Keystone reduces night skiing schedule

KEYSTONE – Local ski shop owner Jim Deines believes night skiing is magical. That’s part of the reason he said he’s upset by cuts in Keystone’s nighttime program.

Night skiing, historically offered every night of the week until 10 p.m., is taking a hit this season.

Several years ago, Keystone began shutting it down at 9 p.m. Last year, it was further reduced to closing at 8 p.m.

This year, will no longer a nightly offering.

In January and February, night skiing will be offered four or five nights a week.

After Thanksgiving, night skiing will only be available on weekends through Dec. 20 – the same as in recent years. Over the Christmas holiday, it will be offered seven nights a week. The reductions come in January and February; then in March, when spring break kicks in, Keystone will kick it back up to a seven-night schedule.

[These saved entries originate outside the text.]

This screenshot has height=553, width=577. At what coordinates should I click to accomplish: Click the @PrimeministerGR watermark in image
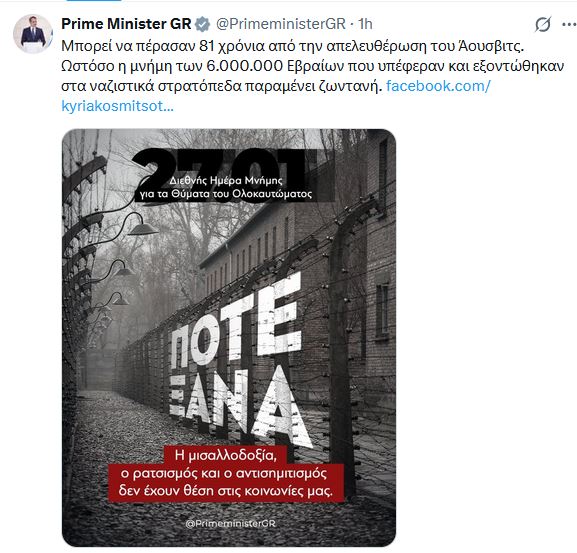pos(231,524)
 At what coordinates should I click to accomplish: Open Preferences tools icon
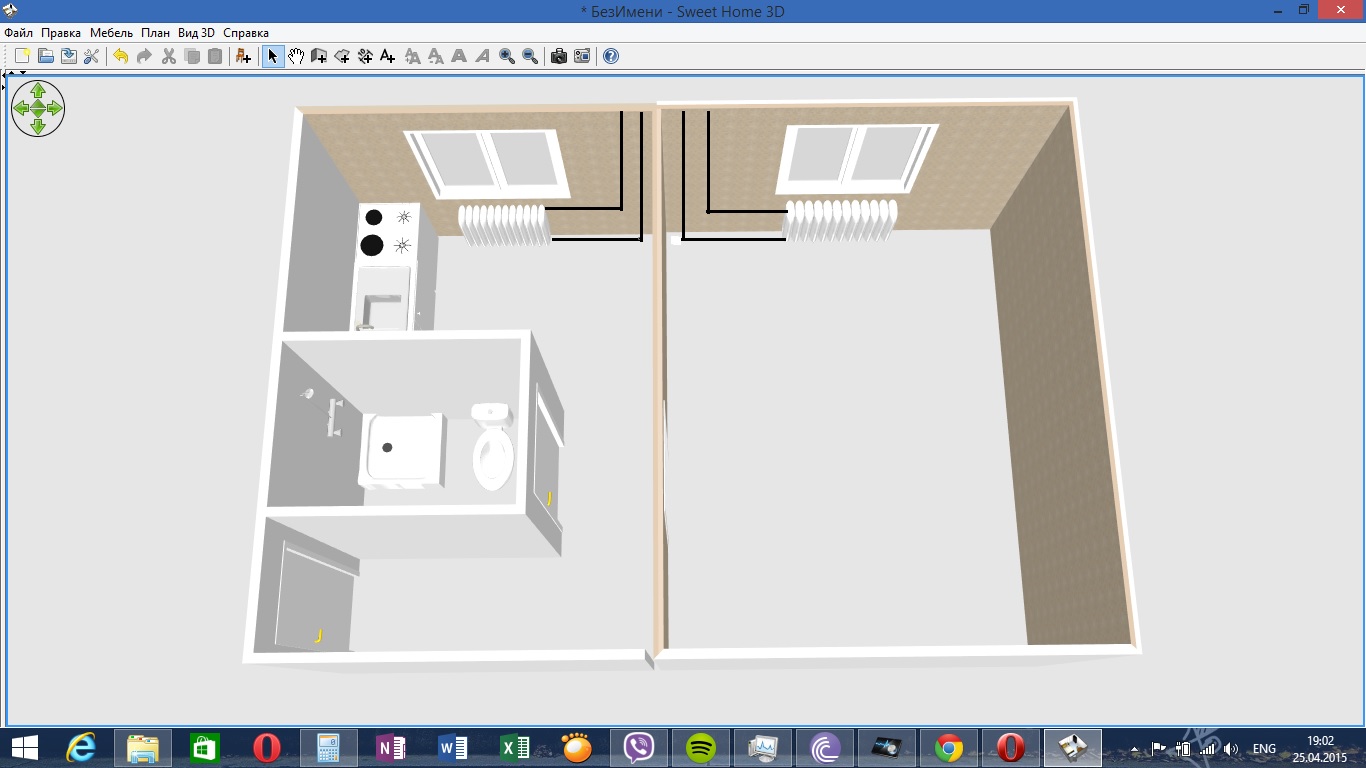click(91, 56)
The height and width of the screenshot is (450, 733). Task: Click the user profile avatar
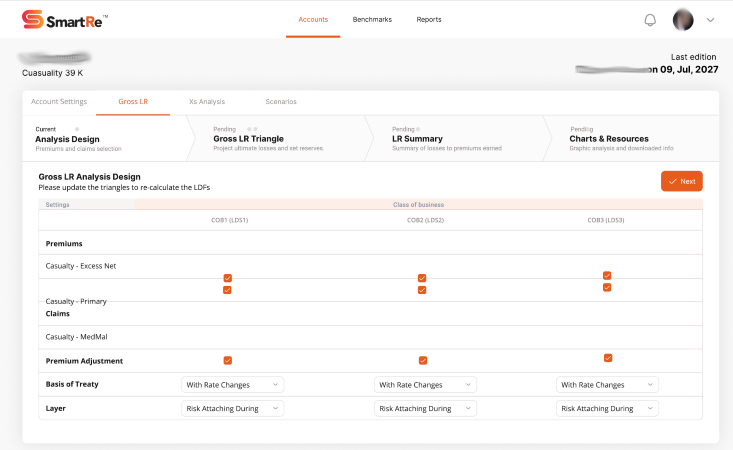(683, 19)
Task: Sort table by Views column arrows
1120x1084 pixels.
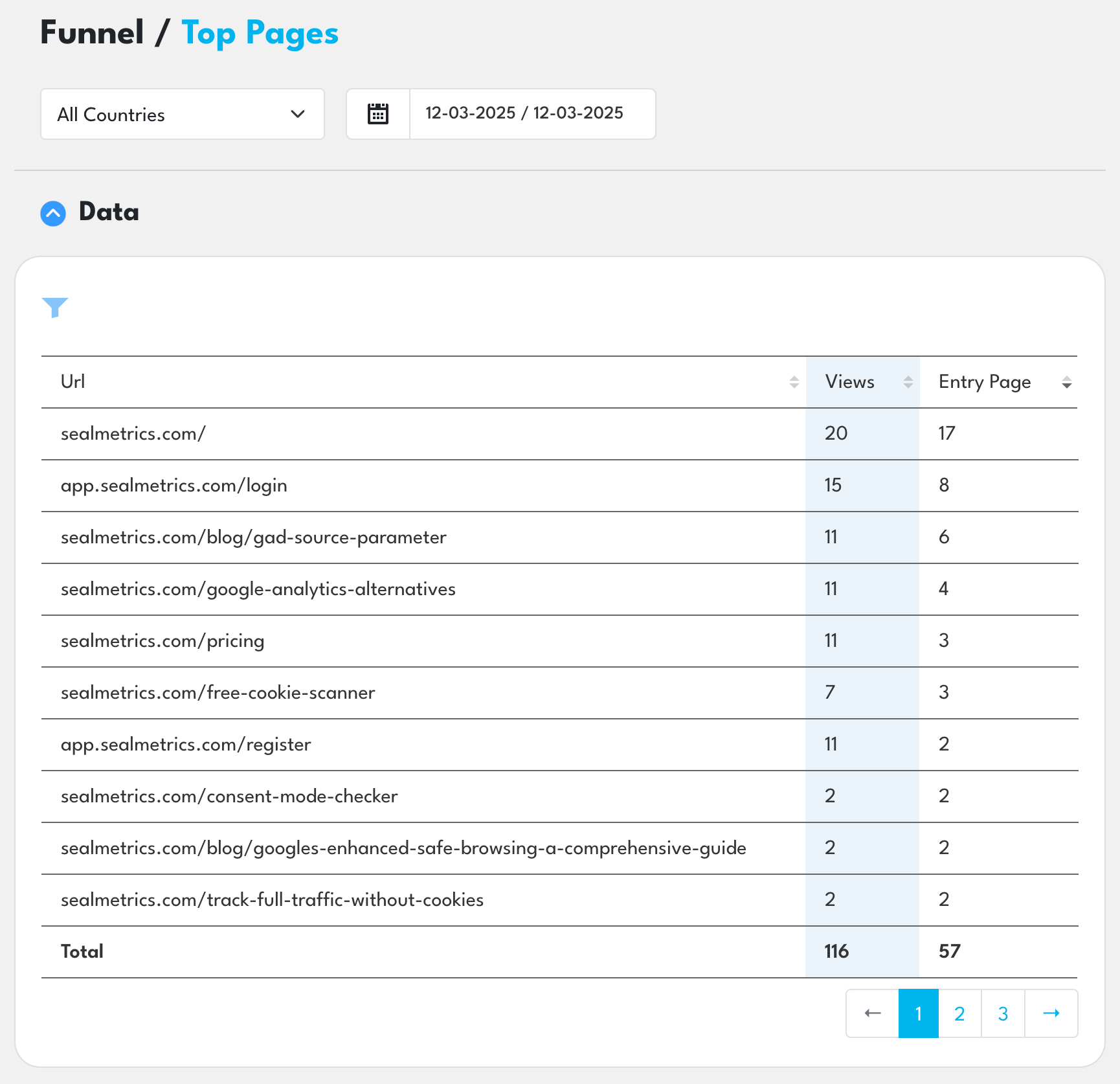Action: (908, 382)
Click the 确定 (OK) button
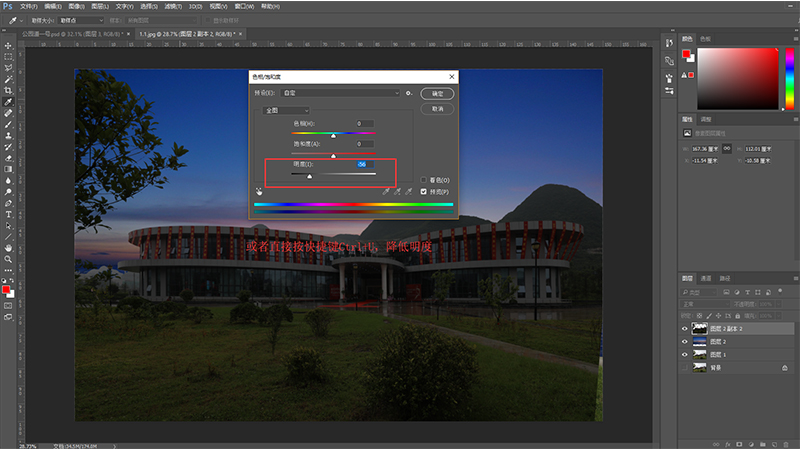 click(437, 93)
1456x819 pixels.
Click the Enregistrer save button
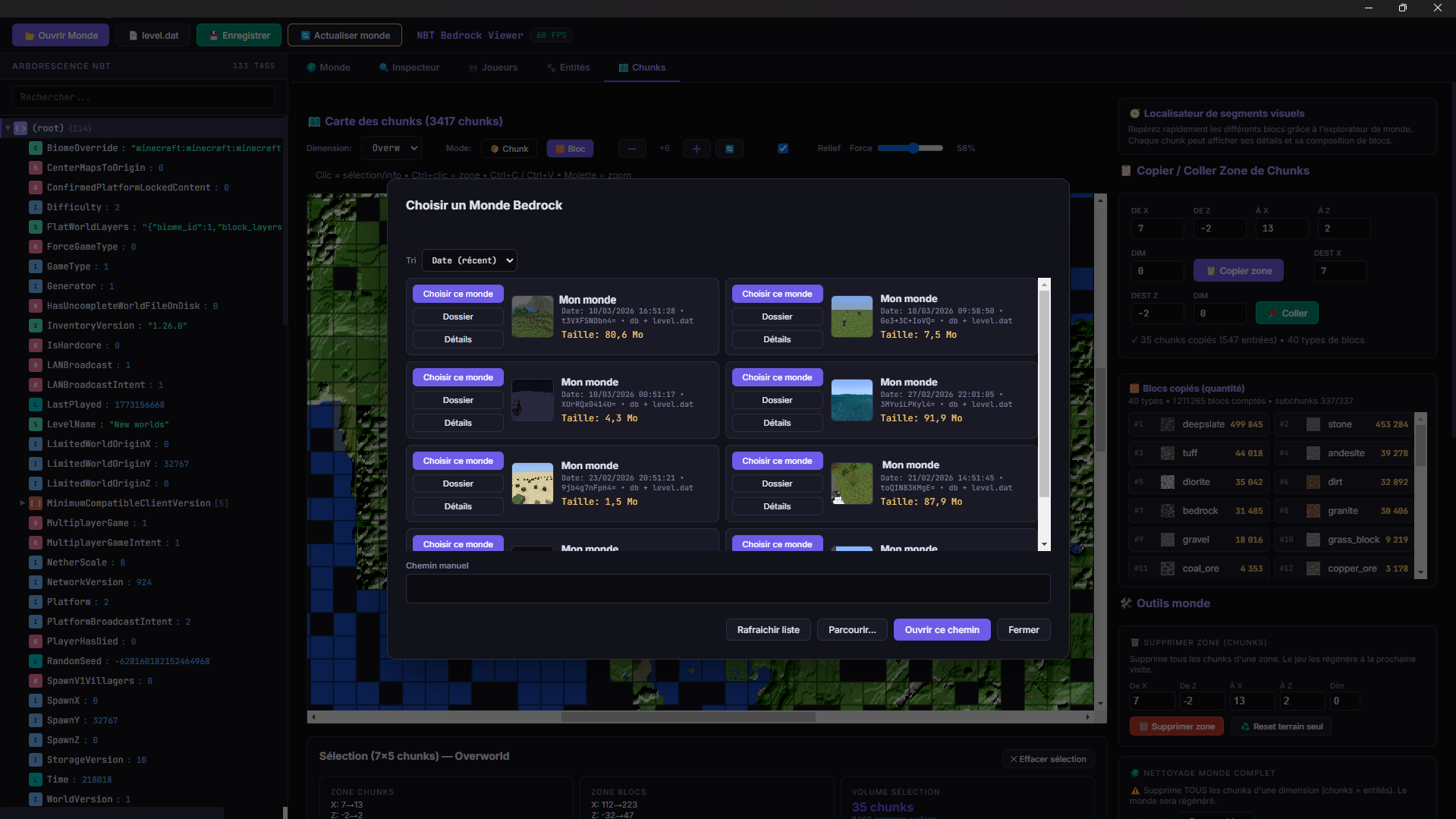(x=239, y=36)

Keystone’s vice president of marketing, Margie Bootenhoff, said the resort will decide whether the switch is to four or five nights “based on arrival patterns, departure patterns, occupancy and demand.”

“We are looking forward to a flexible schedule that’s based on consumer demand,” she said.

The Der Fondue Chessel and Alpenglow Stube restaurants, both located on North Peak, will follow the same schedule as night skiing.

Additionally, Bootenhoff said Keystone is considering eliminating the Peru lift access during night skiing, leaving just the River Run gondola in operation.

“We’re still kind of playing with whether we need two base areas for night skiing,” she said. “Most people prefer the gondola for warmth.”

Deines is upset by the reduction in night skiing.

“That’s been a real asset,” he said. “The fact that they’re shaving it back is disappointing.

“I like the darkness. I like the opportunity to get last tracks as opposed to first tracks. I like to be able to ski when it’s snowing at night – it’s a fantasy time. It’s quiet, not as crowded. There’s a lot of goodness out there.”

He also laments the reduction in hours he’s seen over the years.

“I think it’s got to be a little bit later to call it night skiing or they’d be calling it late afternoon skiing, or early skiing, or dinner skiing,” he said.

Keystone chief operating officer (COO) Roger McCarthy said night skier numbers just don’t justify offering the service every night throughout the season.

“You look in January, and there’s nobody out there on a Monday night,” he said. “It’s a business issue. It’s purely based on the historical visit numbers over a period of years.”

Longtime Keystone resident Bob Follett wonders if cuts at the resort will end up costing Keystone more than they save.

Late last month, Vail Resorts announced a major reshuffling designed to cut $10 million from its budget. That included transferring Keystone COO John Rutter out of state and making McCarthy, then the Breckenridge COO, head of both resorts. Fifty other Vail Resorts employees, many of whom worked for Rutter, were laid off in the belt-tightening. An additional 50 vacant positions were eliminated.

“It seems like sort of a panic reaction to things,” Follett said. “I was riding on a lift with a destination resort visitor who said, “What’s wrong here? This isn’t the Keystone I’m used to.’ So the question is, what is he going to tell his friends? Is he going to come back for spring break? If we have enough of those, we’re in serious trouble. That worries all of us.”

Keystone spokeswoman Dawn Doty said no one should worry that night skiing will go away completely.

“All over the country, people know Keystone for night skiing,” she said. “It’s important we continue to provide that for locals and destination skiers. We think with the schedule we have, we’ll be able to provide those needs.”